Thursday, July 22, 2010

Honduras's post-coup president

Patching things up

The new government is doing better abroad than at home

IT IS over a year since Honduras’s leftist president, Manuel Zelaya, was bundled out of his home at dawn by the army and exiled to Costa Rica. Yet friendships, business deals and families are still split by rows over the events of June 28th 2009: whether Mr Zelaya’s illegal attempt to rewrite the constitution, seen by many as a bid to hang on to power, justified his removal at gunpoint; and whether his expulsion, backed by Congress and the Supreme Court, was a coup or a “constitutional succession”. Tegucigalpa, the small capital surrounded by empty silver mines, remains scarred by graffiti denouncing the coup’s authors, and their mothers.

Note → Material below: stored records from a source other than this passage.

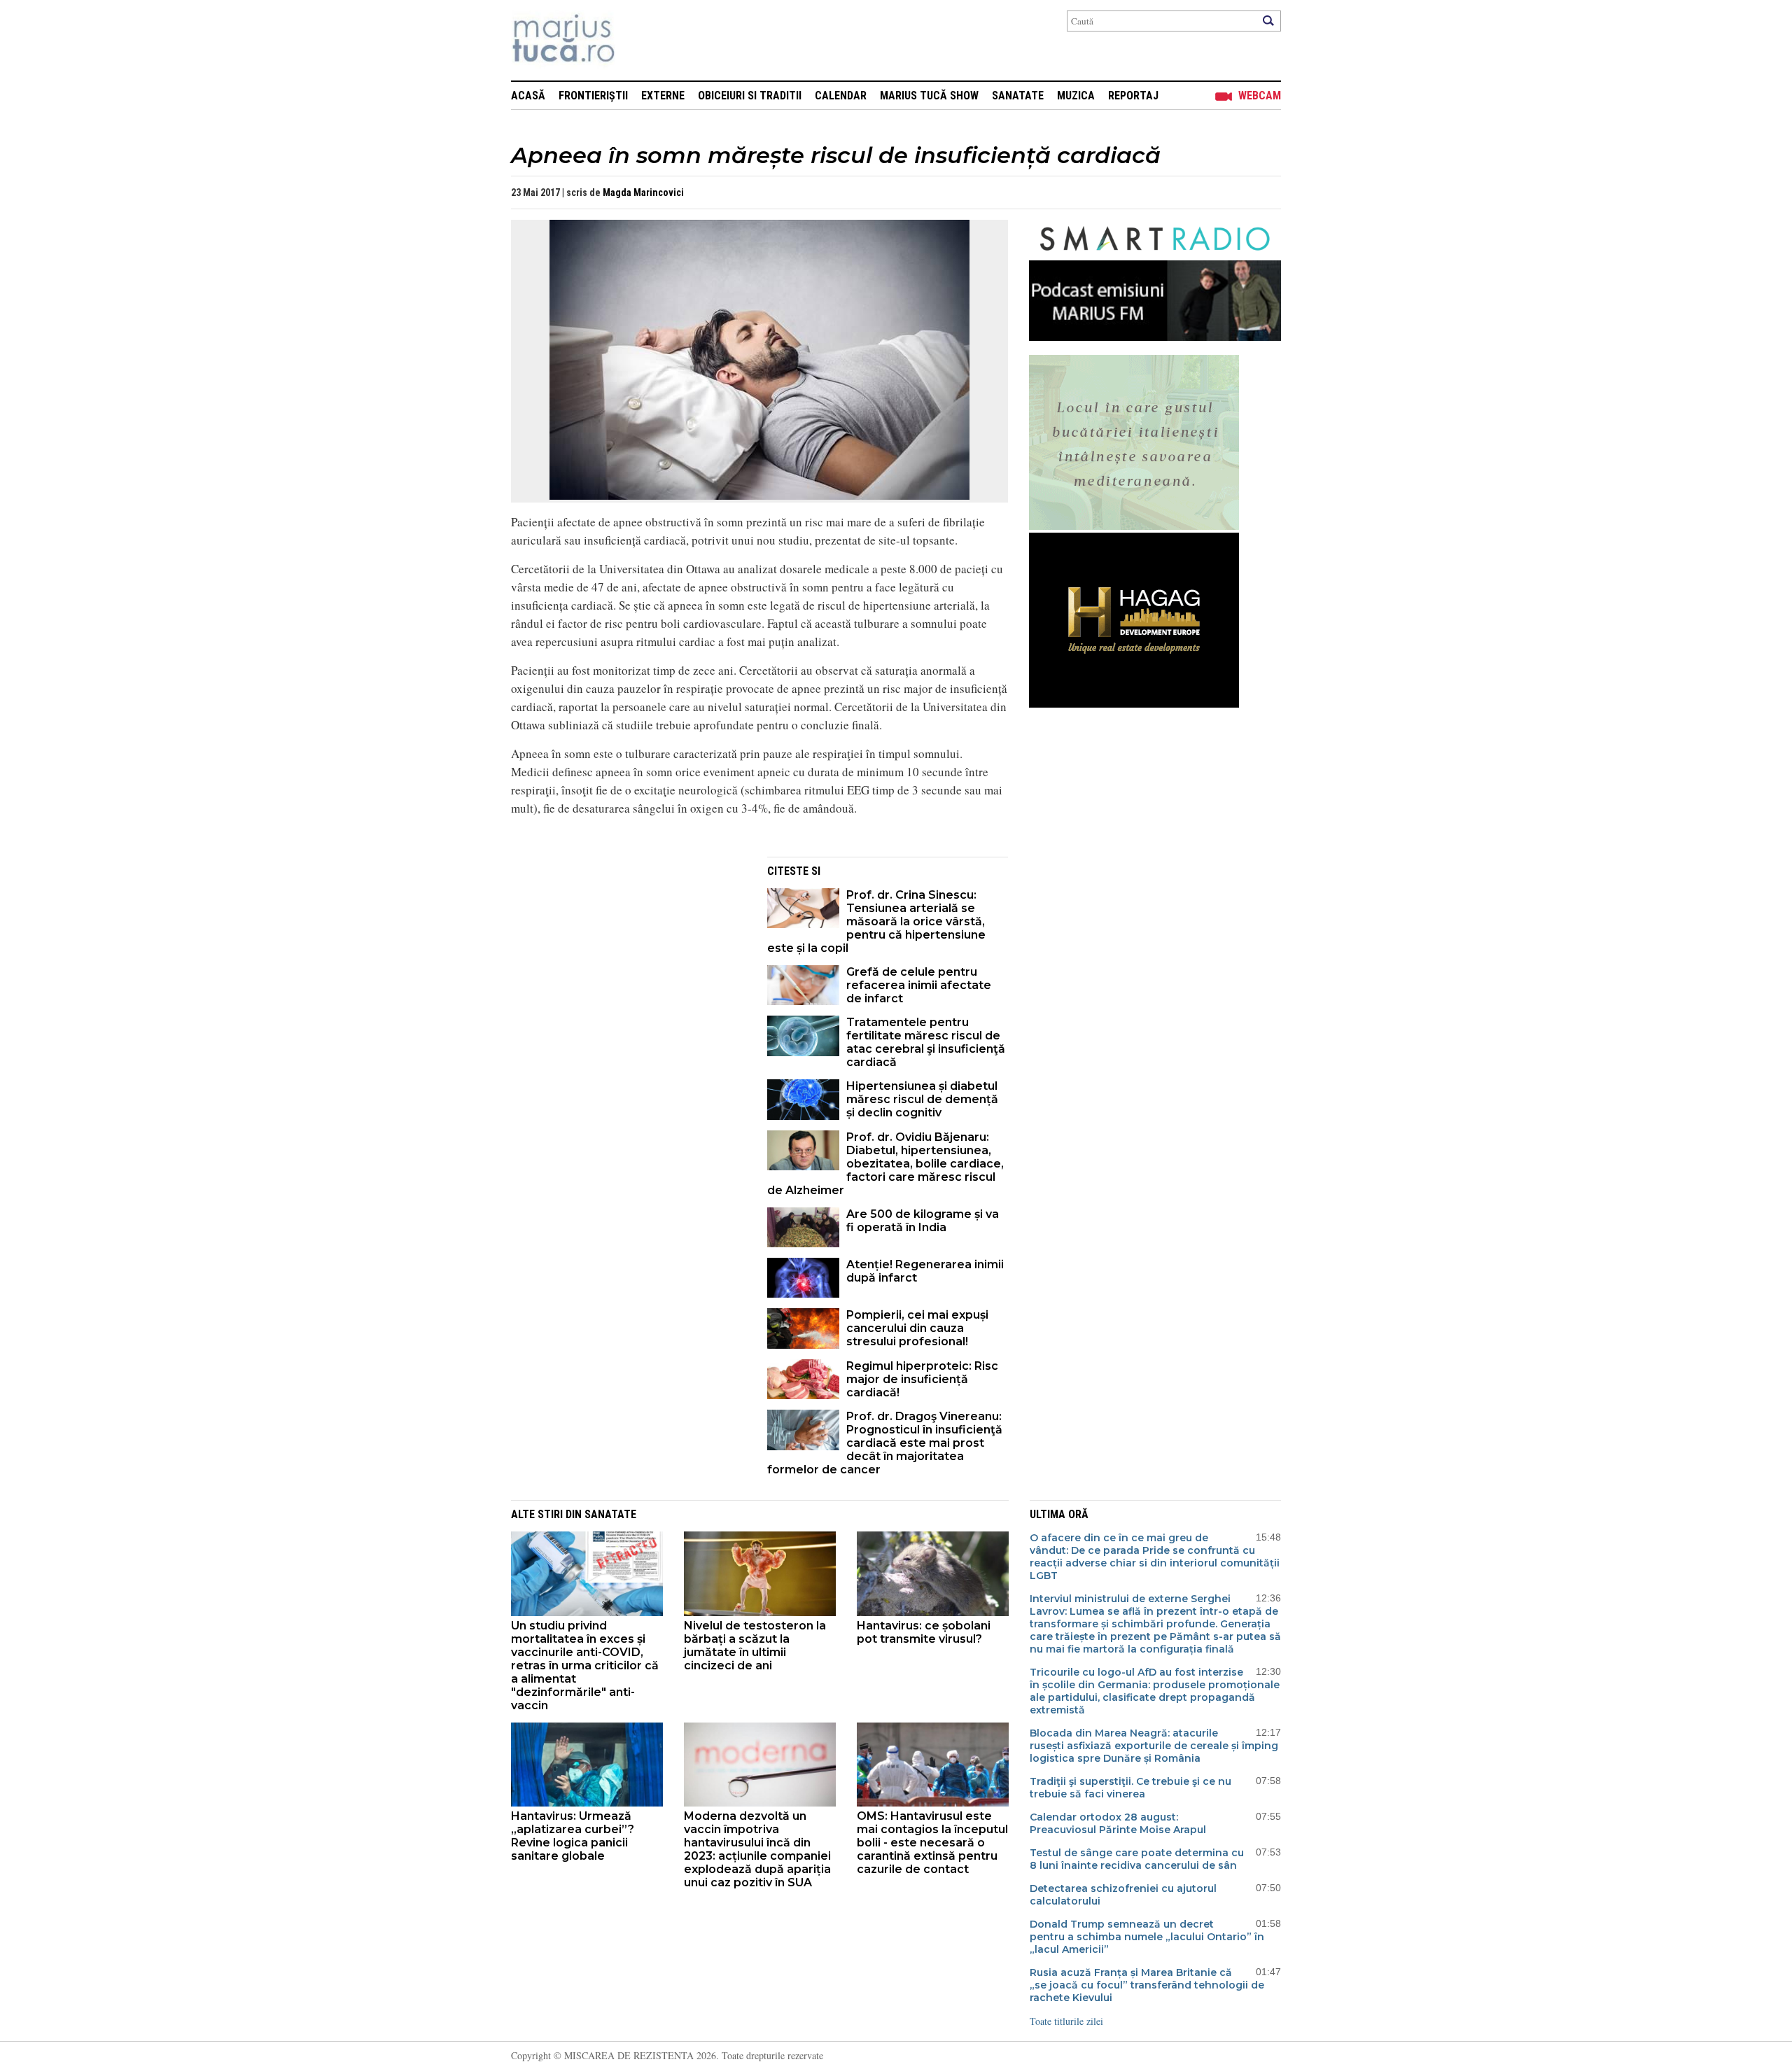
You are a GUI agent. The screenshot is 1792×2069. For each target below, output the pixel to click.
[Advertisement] (628, 955)
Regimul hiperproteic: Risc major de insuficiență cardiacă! (922, 1379)
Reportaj (1133, 95)
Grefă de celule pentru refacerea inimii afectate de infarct (918, 985)
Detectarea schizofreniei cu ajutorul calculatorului (1123, 1894)
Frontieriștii (593, 95)
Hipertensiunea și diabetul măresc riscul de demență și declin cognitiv (922, 1099)
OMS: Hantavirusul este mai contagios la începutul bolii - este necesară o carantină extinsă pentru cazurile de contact (932, 1842)
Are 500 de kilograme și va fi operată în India (922, 1220)
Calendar (841, 95)
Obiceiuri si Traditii (750, 95)
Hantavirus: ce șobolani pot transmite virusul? (923, 1632)
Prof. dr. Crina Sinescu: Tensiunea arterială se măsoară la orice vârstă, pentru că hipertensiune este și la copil (876, 921)
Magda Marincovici (643, 192)
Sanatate (1018, 95)
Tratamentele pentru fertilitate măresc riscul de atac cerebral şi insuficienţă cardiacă (925, 1042)
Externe (663, 95)
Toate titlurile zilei (1066, 2021)
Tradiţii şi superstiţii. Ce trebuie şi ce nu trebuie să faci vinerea (1130, 1787)
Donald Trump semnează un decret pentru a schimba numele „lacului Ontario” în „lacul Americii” (1147, 1937)
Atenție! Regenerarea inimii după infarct (925, 1271)
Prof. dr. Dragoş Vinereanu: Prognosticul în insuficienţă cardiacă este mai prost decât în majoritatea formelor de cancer (884, 1443)
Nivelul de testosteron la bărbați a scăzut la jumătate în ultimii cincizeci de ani (755, 1645)
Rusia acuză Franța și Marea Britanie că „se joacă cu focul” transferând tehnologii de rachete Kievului (1147, 1985)
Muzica (1076, 95)
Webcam (1259, 95)
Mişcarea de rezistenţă (638, 40)
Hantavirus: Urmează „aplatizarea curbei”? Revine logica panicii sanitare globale (572, 1836)
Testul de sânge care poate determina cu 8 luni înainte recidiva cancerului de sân (1137, 1859)
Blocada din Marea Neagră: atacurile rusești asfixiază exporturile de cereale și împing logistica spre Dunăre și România (1154, 1746)
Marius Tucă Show (929, 95)
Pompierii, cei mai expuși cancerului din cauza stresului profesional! (917, 1328)
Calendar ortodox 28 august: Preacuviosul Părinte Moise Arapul (1118, 1823)
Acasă (528, 95)
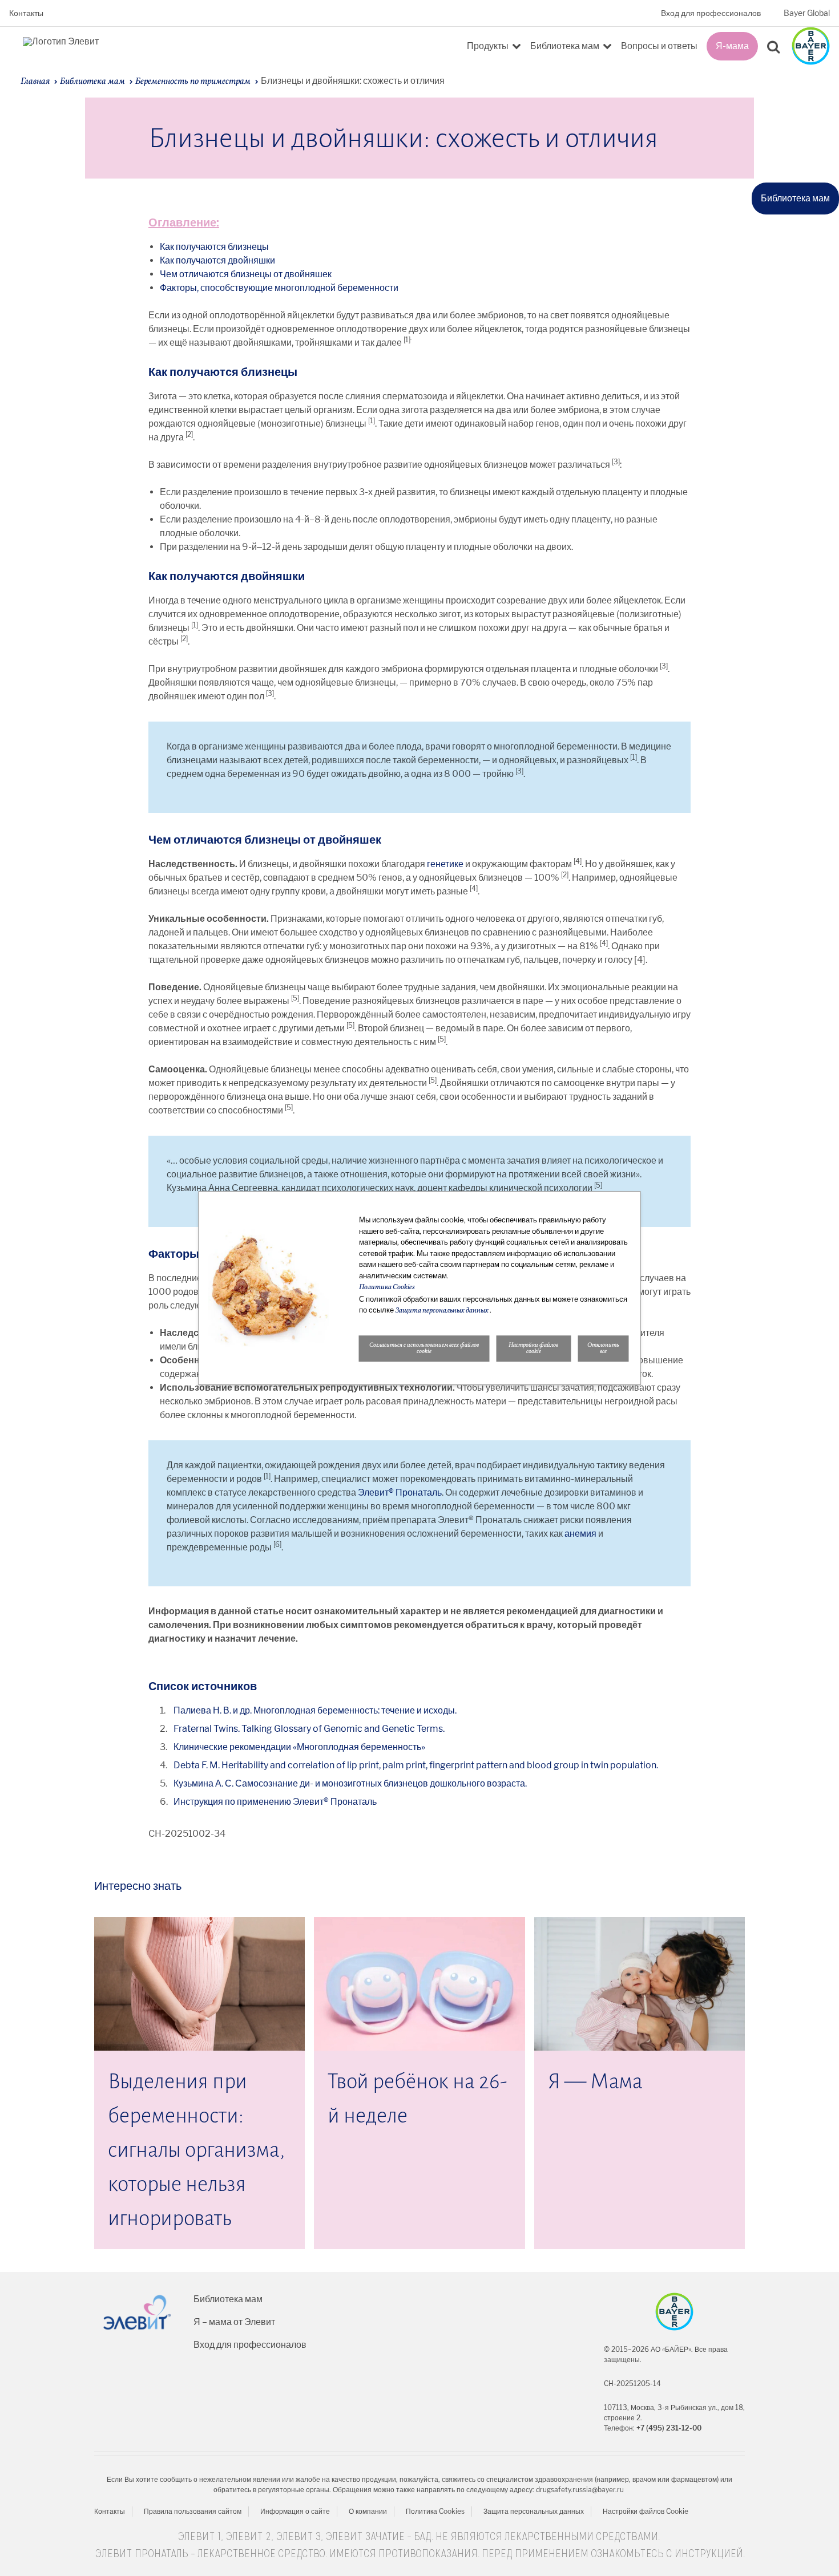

The squabbling has been no less furious on the international stage. In response to the coup, Honduras was kicked out of the Organisation of American States (OAS), and lost promised foreign aid worth 6% of GDP. Constitutional order formally returned when Porfirio Lobo, who won a reasonably fair election held under the de facto regime, was inaugurated on January 27th. But Mexico and most South American countries still do not recognise his government. In May Brazil, which housed Mr Zelaya in its Tegucigalpa embassy for 129 days to shield him from arrest, stopped Mr Lobo from attending an EU-Latin America summit by warning that at least ten countries would skip it if he did.

Mr Lobo has tried to mend fences. He formed a unity government with five opposition parties—although it is unified in name only—and set up a truth commission, which will report in 2011. He also got an amnesty passed for Mr Zelaya, who is now in the Dominican Republic. However, since it only covers political crimes, Mr Zelaya could still be tried for corruption.

Abroad, this effort has begun to pay off. Honduras says it has reopened relations with 86 countries, and is expected to borrow $122m from multilateral lenders this year. The Central American Integration System, a regional political block, readmitted Honduras on July 21st, and the OAS could welcome it back by August. Even Brazil is softening: one of its diplomats says he hopes the group readmits Honduras this year. That would allow various UN agencies to resume work in the country.

But making peace at home looks harder. Mr Lobo cannot please everyone. One group of Hondurans thinks Mr Zelaya is still the president, while another wants him jailed. Although a strong “resistance” movement sprouted to oppose the coup, it has stagnated with its leader in exile. And the many leftist politicians who dislike the populist Mr Zelaya hold little power.

That has freed Mr Lobo to placate the right, by putting former military officers in charge of the departments of migration, civil aeronautics and merchant shipping, plus the state telecommunications firm. The army’s return to politics may be one long-lasting effect of the coup. Mr Lobo himself said last month that he had discovered a plot to overthrow him, backed by hard-liners from his own party.

Perhaps the most worrying trend has been an outbreak of violence against reporters. So far this year eight journalists have been killed; another fled after her teenage daughter’s murder. In April Reporters Without Borders, a Paris-based watchdog, declared Honduras the world’s most dangerous country for journalists.

Since Honduras already has the planet’s highest murder rate, at 67 per 100,000 people, it is hard to know whether these killings were linked to the victims’ work, and whether they were politically motivated. The government points to street gangs and drug traffickers. Yet it has proven hopeless at solving the crimes. “The state has not conducted any serious investigation and…has not given the human-rights prosecutor the tools needed to conduct the investigation,” says Santiago Canton, the head of the Inter-American Commission on Human Rights. “Particularly since the coup, impunity has been the rule, not the exception, for human-rights violations.” The government has enlisted help from Colombia, Spain and the United States to crack the cases. It will need their aid to remove the stain on its reputation.